(Work task):
Tally the lines of the data below that contain the string "named". Give the tally and nothing else.

[Pixel coordinate grounding data]
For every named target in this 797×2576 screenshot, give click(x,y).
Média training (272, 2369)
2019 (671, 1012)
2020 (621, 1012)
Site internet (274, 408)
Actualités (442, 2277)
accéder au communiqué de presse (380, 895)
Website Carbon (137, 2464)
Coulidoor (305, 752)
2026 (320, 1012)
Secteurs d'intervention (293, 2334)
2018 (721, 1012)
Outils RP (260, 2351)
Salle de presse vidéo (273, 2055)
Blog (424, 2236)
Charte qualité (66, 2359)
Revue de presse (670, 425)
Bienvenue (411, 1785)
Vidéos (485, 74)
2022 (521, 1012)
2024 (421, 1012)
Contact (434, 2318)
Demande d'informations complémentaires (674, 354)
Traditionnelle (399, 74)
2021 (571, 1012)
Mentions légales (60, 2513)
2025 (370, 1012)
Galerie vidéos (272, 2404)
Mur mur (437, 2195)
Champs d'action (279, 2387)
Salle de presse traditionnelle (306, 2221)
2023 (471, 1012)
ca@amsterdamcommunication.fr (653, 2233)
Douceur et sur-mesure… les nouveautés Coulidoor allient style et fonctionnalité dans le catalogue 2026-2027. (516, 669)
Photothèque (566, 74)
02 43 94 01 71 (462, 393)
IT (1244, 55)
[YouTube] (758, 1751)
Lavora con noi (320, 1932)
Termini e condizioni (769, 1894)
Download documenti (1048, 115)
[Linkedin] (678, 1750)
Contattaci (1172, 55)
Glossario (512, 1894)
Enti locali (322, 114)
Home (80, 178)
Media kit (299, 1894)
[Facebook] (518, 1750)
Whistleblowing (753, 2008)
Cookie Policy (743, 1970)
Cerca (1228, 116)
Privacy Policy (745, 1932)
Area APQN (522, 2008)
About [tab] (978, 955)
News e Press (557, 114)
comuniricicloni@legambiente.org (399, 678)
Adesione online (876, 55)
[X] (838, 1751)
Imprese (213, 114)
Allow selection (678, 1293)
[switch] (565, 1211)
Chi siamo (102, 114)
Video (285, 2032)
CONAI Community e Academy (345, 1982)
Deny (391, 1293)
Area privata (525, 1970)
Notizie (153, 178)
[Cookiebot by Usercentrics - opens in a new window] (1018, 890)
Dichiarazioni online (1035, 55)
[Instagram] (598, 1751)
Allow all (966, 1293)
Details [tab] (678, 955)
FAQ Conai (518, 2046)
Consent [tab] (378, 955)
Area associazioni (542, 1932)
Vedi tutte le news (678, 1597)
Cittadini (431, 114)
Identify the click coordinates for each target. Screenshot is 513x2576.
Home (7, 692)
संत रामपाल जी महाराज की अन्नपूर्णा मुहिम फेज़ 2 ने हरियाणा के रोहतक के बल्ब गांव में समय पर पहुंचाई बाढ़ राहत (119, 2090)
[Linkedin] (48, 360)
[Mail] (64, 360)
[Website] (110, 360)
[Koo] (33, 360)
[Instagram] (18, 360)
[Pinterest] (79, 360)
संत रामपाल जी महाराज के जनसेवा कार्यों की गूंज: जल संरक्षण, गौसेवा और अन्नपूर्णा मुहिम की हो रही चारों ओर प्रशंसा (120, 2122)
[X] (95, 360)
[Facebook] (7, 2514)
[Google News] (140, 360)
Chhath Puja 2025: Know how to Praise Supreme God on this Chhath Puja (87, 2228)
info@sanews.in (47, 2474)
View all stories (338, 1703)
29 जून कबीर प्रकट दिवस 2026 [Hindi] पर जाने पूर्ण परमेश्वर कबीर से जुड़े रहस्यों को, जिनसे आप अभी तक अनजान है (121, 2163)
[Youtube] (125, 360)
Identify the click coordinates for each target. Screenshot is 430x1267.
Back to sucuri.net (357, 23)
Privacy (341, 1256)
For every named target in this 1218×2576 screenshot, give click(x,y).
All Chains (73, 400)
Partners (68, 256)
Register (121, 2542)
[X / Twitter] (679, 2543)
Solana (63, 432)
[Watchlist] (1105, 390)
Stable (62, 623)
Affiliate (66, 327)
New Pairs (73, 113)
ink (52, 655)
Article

(Answer to this problem):
2